Uma pergunta muito comum feita por herdeiros quando se abre a sucessão, ou seja, no momento do óbito, diz respeito à sua eventual responsabilidade pelas dívidas da pessoa falecida.
Alguns ficam extremamente preocupados, acreditando que necessariamente herdaram os bens e todas as dívidas de quem faleceu.
Não é bem assim. Para uma perfeita compreensão do tema, é necessário conhecer o artigo 1.792 do Código Civil:
"Art. 1.792. O herdeiro não responde por encargos superiores às forças da herança; incumbe-lhe, porém, a prova do excesso, salvo se houver inventário que a escuse, demonstrando o valor dos bens herdados."
Este artigo estabelece o princípio da responsabilidade limitada dos herdeiros pelas dívidas do falecido, determinando que eles só respondem até o limite do patrimônio herdado. Cabe ao herdeiro provar se as dívidas excedem o valor da herança, exceto quando há inventário que já demonstre o valor dos bens.
Constata-se, assim, que a responsabilidade do herdeiro não pode ser superior às forças da herança. Cabe-lhe, porém, ao se opor à pretensão do credor, fazer a prova do excesso de cobrança, demonstrando que a dívida excede o patrimônio herdado e atinge bens construídos por esforço próprio do herdeiro.
Havendo inventário aberto, o herdeiro não precisa fazer esta prova, uma vez que os bens já se encontram ali declarados.
Vejamos um exemplo prático para melhor compreensão:
Imagine-se um patrimônio de R$ 1.000.000,00 e uma dívida de R$ 1.200.000,00. O valor total da herança será destinado ao credor e os R$ 200.000,00 excedentes não poderão ser imputados ao herdeiro, em razão de norma expressa de lei.
Outro artigo do Código Civil que reforça o mencionado princípio da responsabilidade limitada dispõe:
"Art. 1.997. A herança responde pelo pagamento das dívidas do falecido; mas, feita a partilha, só respondem os herdeiros, cada qual em proporção da parte que na herança lhe coube."

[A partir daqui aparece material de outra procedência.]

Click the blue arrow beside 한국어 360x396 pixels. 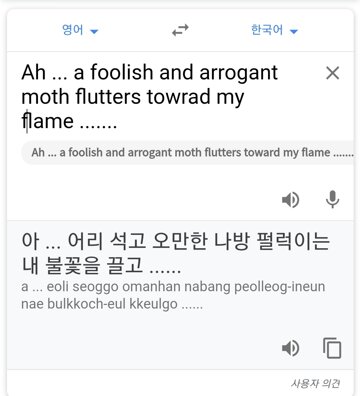[x=294, y=32]
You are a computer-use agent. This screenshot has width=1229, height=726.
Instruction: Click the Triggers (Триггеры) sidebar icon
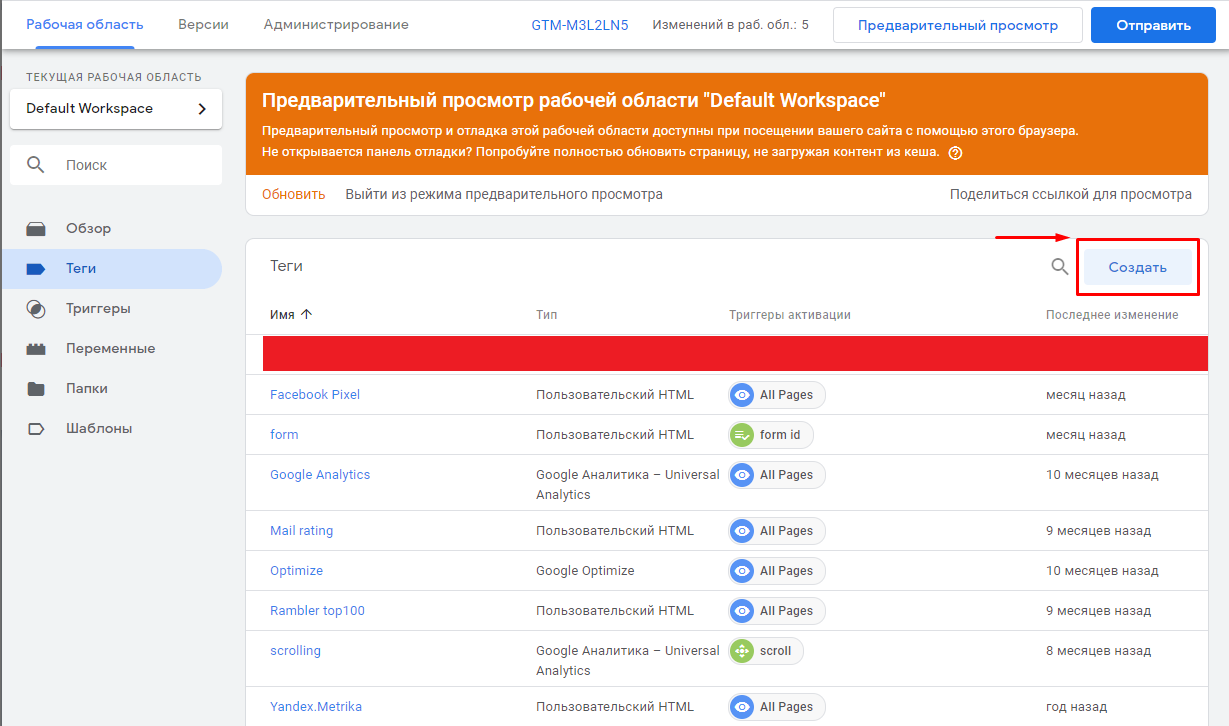(36, 309)
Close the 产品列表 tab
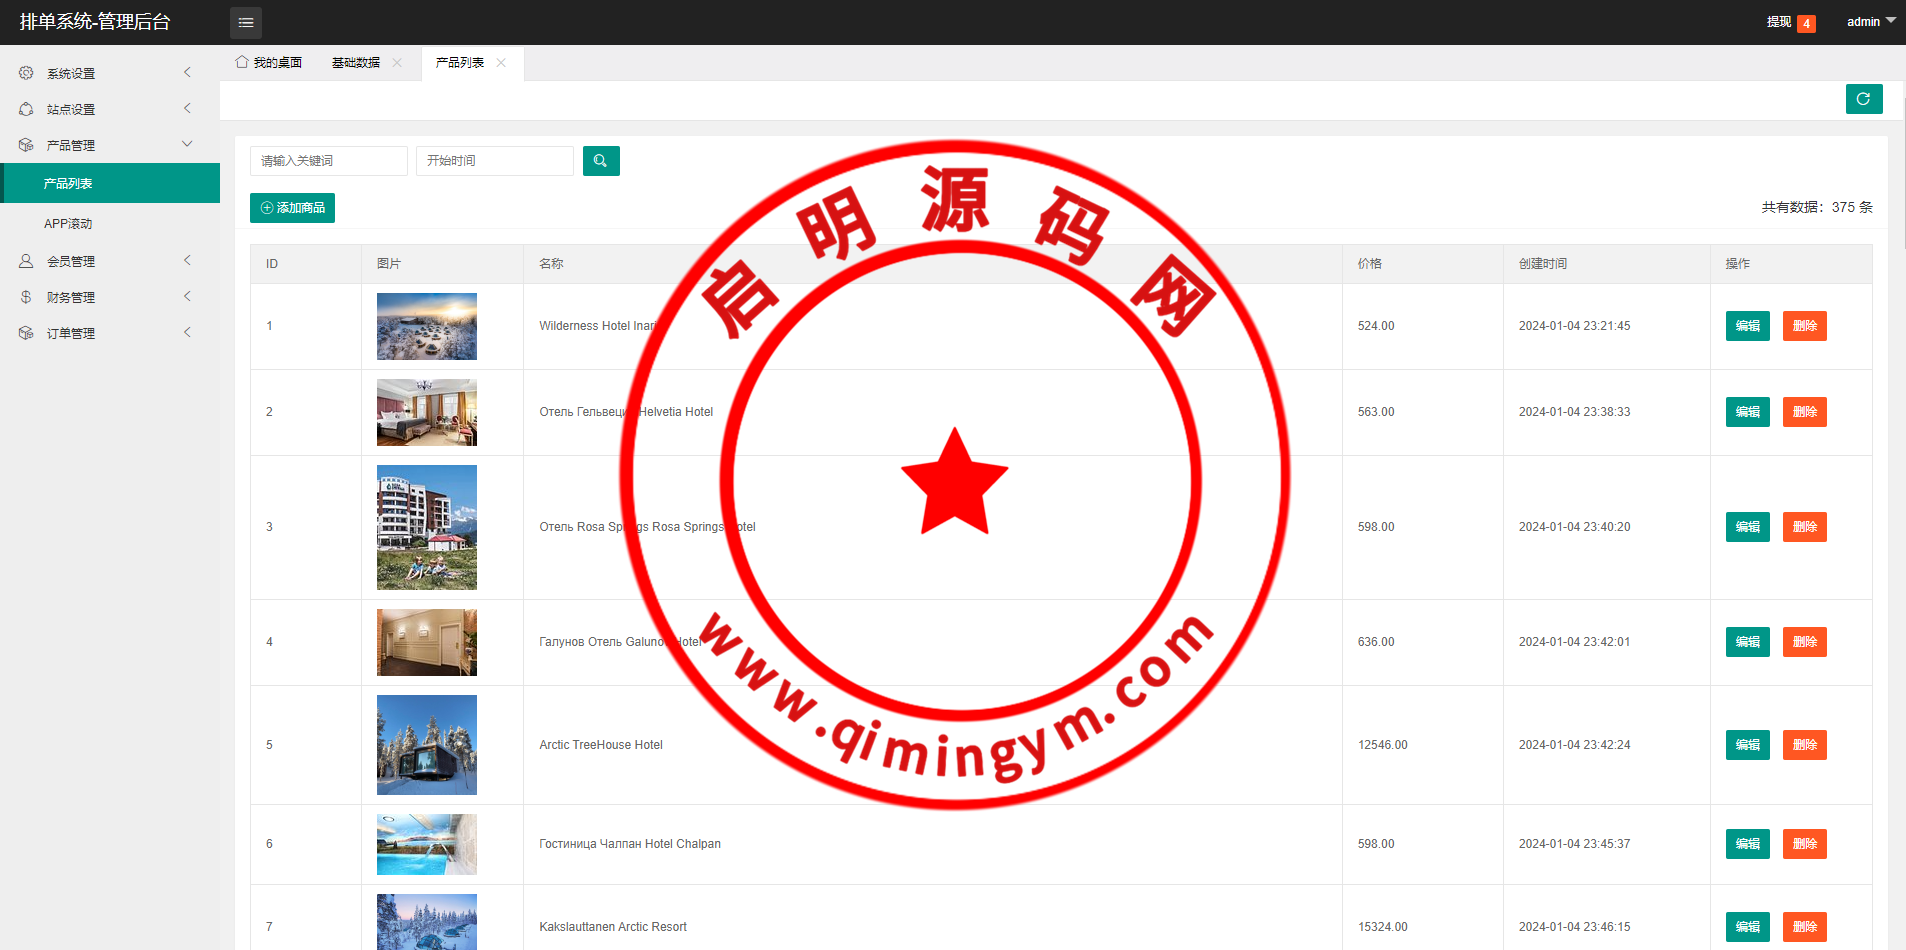Image resolution: width=1906 pixels, height=950 pixels. point(501,63)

Este artigo estabelece que antes da partilha, é a herança (o espólio) que responde pelas dívidas do falecido. Após a partilha, os herdeiros passam a responder individualmente, mas apenas na proporção de suas quotas hereditárias.
Surge, então, uma segunda situação: a partilha já foi finalizada e a dívida eventualmente não foi quitada, por exemplo, porque desconhecida ou não cobrada. Neste caso, em consonância com o que determina a lei, o herdeiro somente será chamado a responder até o limite do seu quinhão na herança.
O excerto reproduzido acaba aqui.